The results from Fig. 4 show that Comunica is able to achieve similar performance compared to the TPF Client. Concretely, both Comunica variants are faster for 11 queries, and slower for 9 queries. However, the difference in evaluation times is in most cases very small, and are caused by implementation details, as the implemented algorithms are equivalent. Contrary to our expectations, the performance overhead of Comunica’s modularity is negligible. Comunica therefore improves upon the TPF Client in terms of modularity and functionality, and achieves similar performance.
These results also illustrate the simplicity of comparing different algorithms inside Comunica. In this case, we compared an algorithm that is similar to that of the original TPF Client with a simplified variant. The results show that the performance is very similar, but the original algorithm (Comunica-sort) is faster in most of the cases. It is however not always faster, as illustrated by query C1, where Comunica-sort is almost a second slower than Comunica-smallest. In this case, the heuristic algorithm of the latter was able to come up with a slightly better query plan. Our goal with this result is to show that Comunica can easily be used to compare such different algorithms, where future work can focus on smart mediator algorithms to choose the best BGP actor in each case.
Conclusions
In this work, we introduced Comunica as a highly modular meta engine for federated SPARQL query evaluation over heterogeneous interfaces. Comunica is thereby the first system that accomplishes the Linked Data Fragments vision of a client that is able to query over heterogeneous interfaces. Not only can Comunica be used as a client-side SPARQL engine, it can also be customized to become a more lightweight engine and perform more specific tasks, such as for example only evaluating BGPs over Turtle files, evaluating the efficiency of different join operators, or even serve as a complete server-side SPARQL query endpoint that aggregates different datasources. In future work, we will look into supporting supporting alternative (non-semantic) query languages as well, such as GraphQL [41].
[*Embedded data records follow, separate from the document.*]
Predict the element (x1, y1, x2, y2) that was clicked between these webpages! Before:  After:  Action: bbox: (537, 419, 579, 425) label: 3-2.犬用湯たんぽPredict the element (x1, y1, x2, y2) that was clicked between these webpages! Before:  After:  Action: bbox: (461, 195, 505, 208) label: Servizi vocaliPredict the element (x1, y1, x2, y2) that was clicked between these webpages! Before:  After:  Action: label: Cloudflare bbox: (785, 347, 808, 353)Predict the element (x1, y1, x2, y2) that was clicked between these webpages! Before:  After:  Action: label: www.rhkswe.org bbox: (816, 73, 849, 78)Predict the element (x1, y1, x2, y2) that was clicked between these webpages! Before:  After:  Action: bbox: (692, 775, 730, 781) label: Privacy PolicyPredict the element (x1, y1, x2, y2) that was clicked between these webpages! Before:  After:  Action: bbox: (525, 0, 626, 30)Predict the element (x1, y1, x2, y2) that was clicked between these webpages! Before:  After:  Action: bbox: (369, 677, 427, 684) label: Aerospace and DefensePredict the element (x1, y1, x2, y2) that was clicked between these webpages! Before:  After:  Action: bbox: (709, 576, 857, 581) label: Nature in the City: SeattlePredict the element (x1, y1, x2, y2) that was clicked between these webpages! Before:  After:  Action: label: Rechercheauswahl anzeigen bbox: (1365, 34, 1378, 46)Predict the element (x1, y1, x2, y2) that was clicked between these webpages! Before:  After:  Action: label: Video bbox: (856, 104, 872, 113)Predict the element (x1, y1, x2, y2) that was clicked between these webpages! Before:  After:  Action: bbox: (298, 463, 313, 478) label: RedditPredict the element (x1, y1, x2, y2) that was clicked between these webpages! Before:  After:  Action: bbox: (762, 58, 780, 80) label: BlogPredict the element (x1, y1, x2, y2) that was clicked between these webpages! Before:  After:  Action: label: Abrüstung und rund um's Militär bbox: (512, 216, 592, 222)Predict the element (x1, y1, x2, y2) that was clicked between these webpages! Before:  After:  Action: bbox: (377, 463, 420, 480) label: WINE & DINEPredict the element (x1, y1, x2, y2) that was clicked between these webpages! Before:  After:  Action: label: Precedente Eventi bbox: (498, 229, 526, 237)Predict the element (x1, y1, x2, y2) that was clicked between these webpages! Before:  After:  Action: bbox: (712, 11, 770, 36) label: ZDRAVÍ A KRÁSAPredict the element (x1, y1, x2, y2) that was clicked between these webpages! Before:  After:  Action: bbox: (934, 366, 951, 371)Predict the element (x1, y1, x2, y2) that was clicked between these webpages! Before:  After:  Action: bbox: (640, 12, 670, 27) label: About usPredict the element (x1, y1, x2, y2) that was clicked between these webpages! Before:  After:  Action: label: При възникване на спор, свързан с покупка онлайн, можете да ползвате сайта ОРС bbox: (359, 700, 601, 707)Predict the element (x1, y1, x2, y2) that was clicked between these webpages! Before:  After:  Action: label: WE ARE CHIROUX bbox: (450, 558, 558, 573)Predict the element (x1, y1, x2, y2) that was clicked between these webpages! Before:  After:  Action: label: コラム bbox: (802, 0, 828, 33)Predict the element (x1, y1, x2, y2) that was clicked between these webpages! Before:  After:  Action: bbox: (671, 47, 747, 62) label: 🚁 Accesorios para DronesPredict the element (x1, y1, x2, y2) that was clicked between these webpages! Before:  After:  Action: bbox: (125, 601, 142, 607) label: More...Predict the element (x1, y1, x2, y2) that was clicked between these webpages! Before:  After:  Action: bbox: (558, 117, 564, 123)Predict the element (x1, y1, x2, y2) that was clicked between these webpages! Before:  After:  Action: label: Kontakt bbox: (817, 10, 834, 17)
If you are a Web researcher, then Comunica is the ideal research platform for investigating new Linked Data publication interfaces, and for experimenting with different query algorithms. New modules can be implemented independently without having to fork existing codebases. The modules can be combined with each other using an RDF-based configuration file that can be instantiated into an actual engine through dependency injection. However, the target audience is broader than just the research community. As Comunica is built on Linked Data and Web technologies, and is extensively documented and has a ready-to-use API, developers of RDF-consuming (Web) applications can also make use of the platform. In the future, we will continue maintaining and developing Comunica and intend to support and collaborate with future researchers on this platform.
The introduction of Comunica will trigger a new generation of Web querying research. Due to its flexibility and modularity, existing areas can be combined and evaluated in more detail, and new promising areas that remained covered so far will be exposed.